Newcago is where the story takes place and serves as a living testament to the brutal regime in charge. From David’s perspective the reader is given an idea and explanation of how difficult life is under the thumb of Steelheart. But what’s also interesting to read is just how much worse it is outside of the city. From the casual conversations among the Reckoners you get a sense of a bigger world and other Epics that are rulers of their own domain and just as menacing. I wish there was a bit more focus on this as I would love to know more about the Fractured States and how life across the country had changed after such a titanic power shift.

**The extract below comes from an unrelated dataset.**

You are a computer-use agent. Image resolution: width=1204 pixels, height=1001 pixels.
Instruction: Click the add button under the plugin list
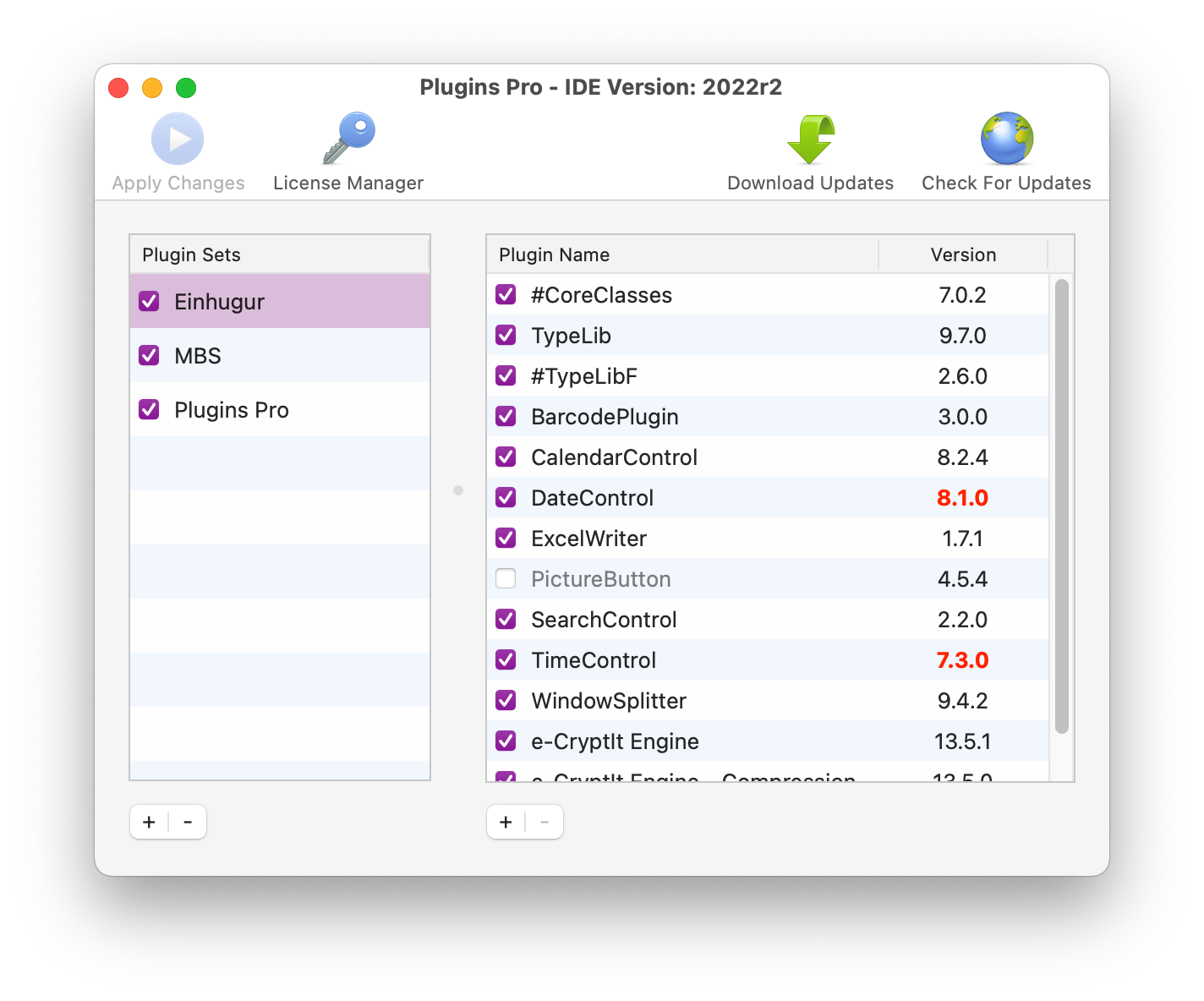506,821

Oh boy I was surprised how much I loved this book by the end of it. Admittedly as I started reading the story felt very simple and to an extent it is. It’s a revenge story from the get go and it’s not overly complicated. But what makes it fantastic is how character driven the plot is. Despite vengeance being the main focus of David’s life, you never see him become this grim angst ridden teenager who can never crack a joke. He almost comes off as an overall positive protagonist. Most importantly however is that he and the Reckoners are actually thoughtful about their decisions. It’s fantastic reading how they come to their conclusions and their plans. The reader gets to see them discuss and talk about all the possible actions they can take. The story benefits from it so well that everything fits into place by the end of it. By the time I finished reading I was thoroughly satisfied and excited to read the sequel.

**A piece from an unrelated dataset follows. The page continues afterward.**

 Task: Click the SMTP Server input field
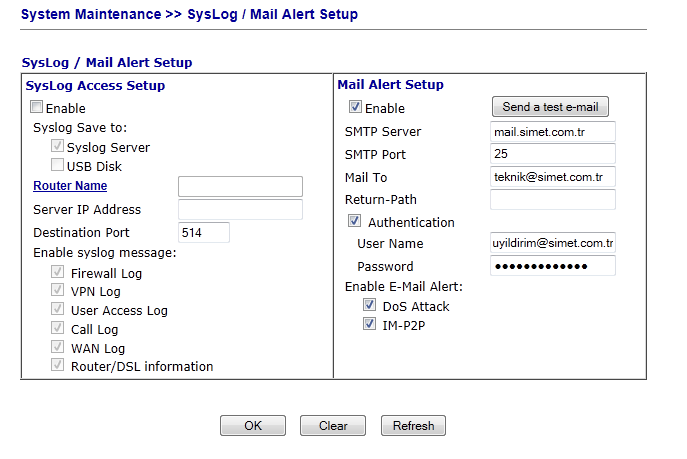tap(552, 131)
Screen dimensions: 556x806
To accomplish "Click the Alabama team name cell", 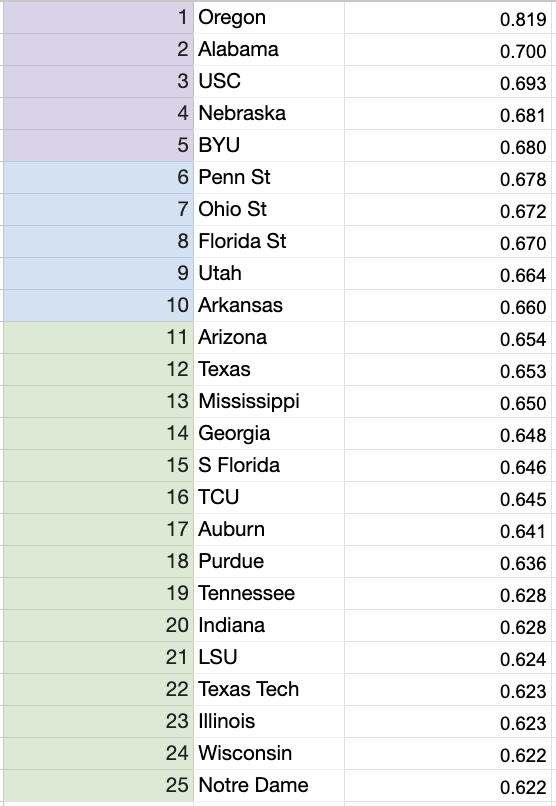I will 269,50.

When I picked up the book and saw that it was written by a prolific fantasy writer I expected a deep book that might be a challenge. But I was surprised by how easy it was to pick up and read. What was more pleasant was the fact that I could let myself get lost in the book. I would argue that it is one of the better examples of first person narrative stories. Honestly I struggle so much with this style of storytelling as it feels so hard to pull off without sounding strange. “I” has such a different connotation to it than “he” or “she” does. It almost lends itself to a self-insert for the reader, and for me personally I always found it a bit jarring. But David feels like such a well developed character that I never felt out of place reading his story with his thoughts and emotions.
What Writer’s can learn from this book
The biggest take away from Steelheart by Brandon Sanderson is just how effective and strong a character driven story really is. It’s evident in the decisions that the Reckoners make whenever they plan their next more or are forced into an uncomfortable situation. Reading how they talk it out amongst themselves, the benefits and consequences of their actions as well as how they feel about the outcome give far more weight to the decision. At no point did it ever feel like it had to happen so that the plot could proceed. Because of this, it’s so much more satisfying to see how the story plays out and how the Reckoners move forward.
P.S: Sorry for the late book review! I got caught up in a lot of projects and failed at my time management. I’m hoping to get back into a regular routine once again!